Toni and Olivia have very different reasons for attending the Farmland Music and Arts Festival (a Bonnaroo-esque extravaganza of good music, good people, and good times). Toni’s a veteran of Farmland, having tagged along with her father, a roadie, every summer for as long as she can remember. This is the first year she’ll have to brave the festival alone, still reeling from his unexpected death. She desperately wants to reconnect both to his memory and to the love of music they both shared, but it’s proving harder than she ever could have imagined.
Olivia, by contrast, is a total newbie, intoxicated by the energy of the festival. After some serious drama with an ex-boyfriend, Olivia begged her best friend, Imani, to accompany her to Farmland, determined to have one perfect weekend before heading back to school (where she knows unkind rumors await her). Imani eventually agrees, under one condition: Olivia can’t spend the weekend chasing after some infatuating crush. They both know that Imani has a point – Olivia is constantly falling in and out of love, reinventing herself for each new boy or girl who comes along. It’s a habit that has caused Imani a lot of headaches and Olivia a lot of heartache; this time, she’s ready to ditch it for good.
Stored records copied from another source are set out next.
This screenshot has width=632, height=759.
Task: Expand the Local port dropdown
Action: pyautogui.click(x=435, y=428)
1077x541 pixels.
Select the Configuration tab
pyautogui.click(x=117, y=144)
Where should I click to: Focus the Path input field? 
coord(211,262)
Or so she intends.
Everyone’s plans for the weekend go awry after Toni rescues Olivia from a truly spectacular tent-related failure. In Toni, Olivia sees a way to decimate the competition for Found at Farmland, a scavenger hunt that could score her a new car. In Olivia, Toni sees a sunny, persistent girl who should be a lot more annoying than she is – and a potential singing partner for the festival’s annual competition for new artists. With Imani’s reluctant buy-in, she, Olivia, Toni, and Toni’s best friend, Peter, form an alliance for the weekend. And even though Olivia is really trying to honor her promise to Imani, her attraction to Toni is undeniable. Even more surprising? Toni, normally very private and reserved, finds herself feeling the same way.
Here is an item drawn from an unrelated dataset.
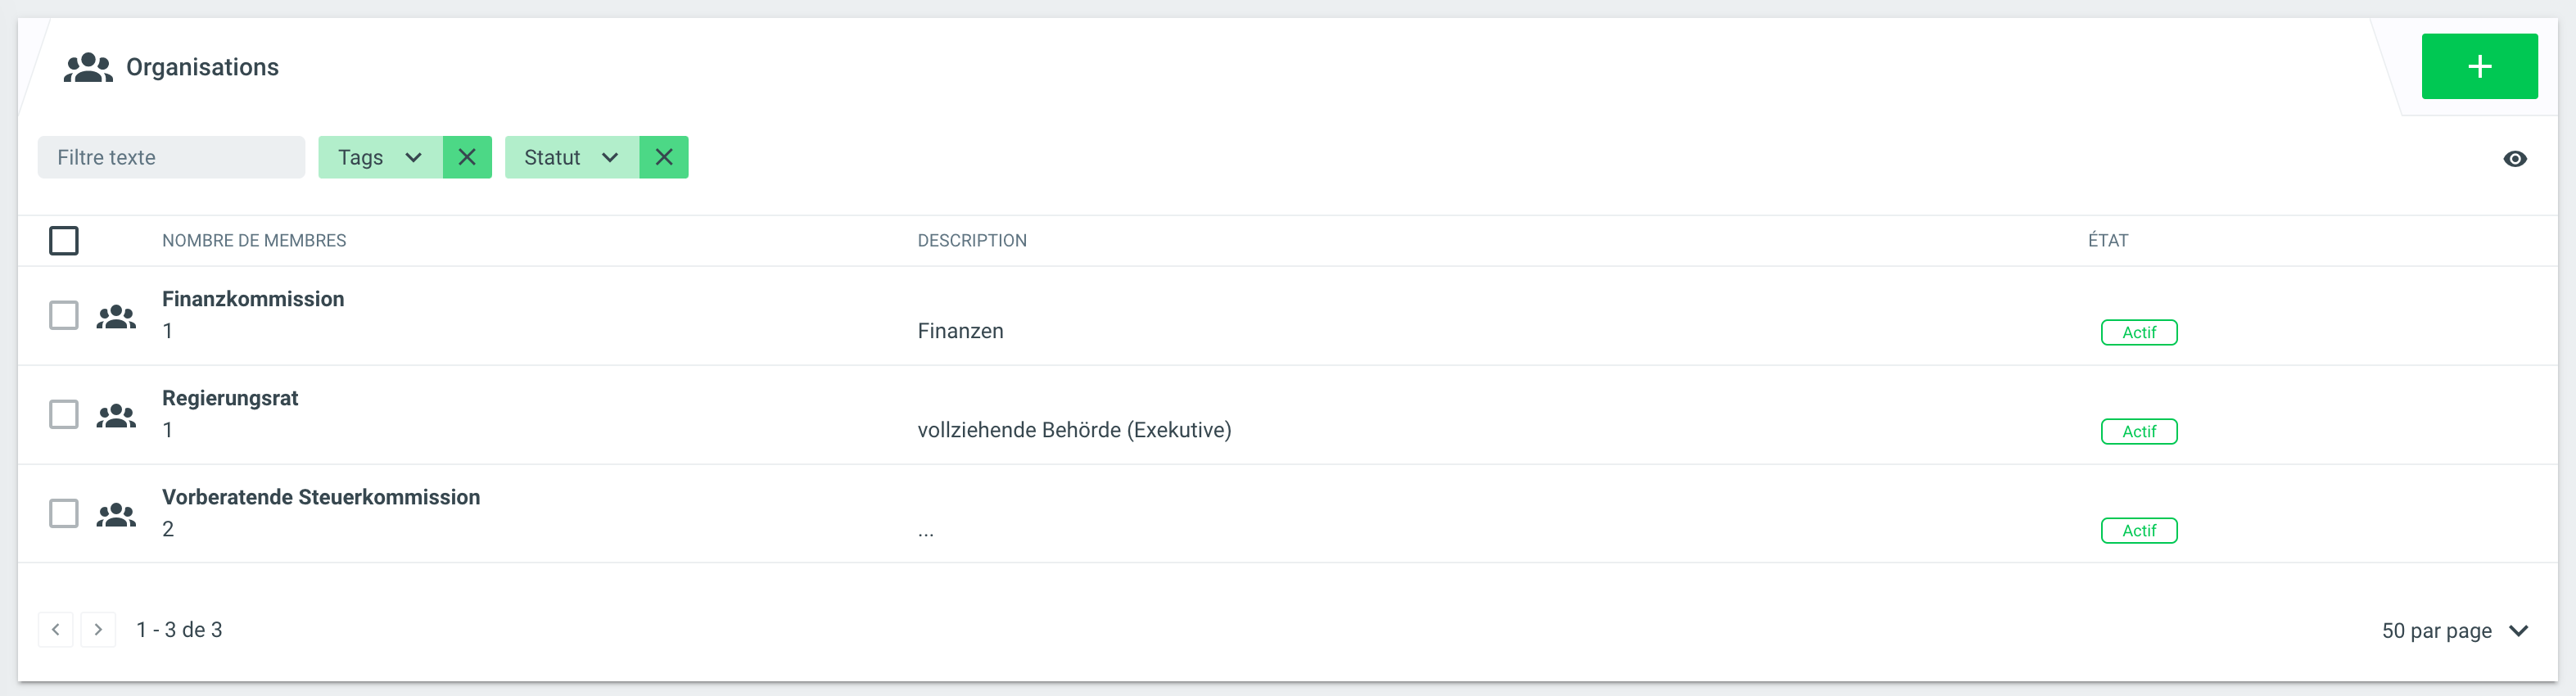Sort by Description column header
The height and width of the screenshot is (696, 2576).
[x=972, y=241]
I must be one of the only people on the planet not to have read You Should See Me in a Crown yet, but if it’s anything like Rise to the Sun, it’s easy to see why author Leah Johnson has such a loyal following. Even though both Toni and Olivia face heavy issues, this is a fundamentally joyful book, one that celebrates self-acceptance and love in all its many forms. Joy is something we could all use a little more of after the past year, and reading about Toni and Olivia’s adorable romance flourishing at a music festival – a public space many of us have missed dearly – is just the thing I needed. Johnson balances real struggles and fears (the anxiety that there could be an active shooter at the festival particularly hit home with me) with an optimism that feels genuine and hopeful.
While this novel is a great summer read for just about everyone, it’s also clear that it’s a love letter meant to celebrate and uplift Black girls, especially ones who, like Olivia, feel that they are too messy, too needy, too everything to be respected and loved for who they are. Rise to the Sun is an incandescent reminder that these girls are worthy of the whole world, just the way they are.
A copy of this book was provided by the publisher, Scholastic, for review.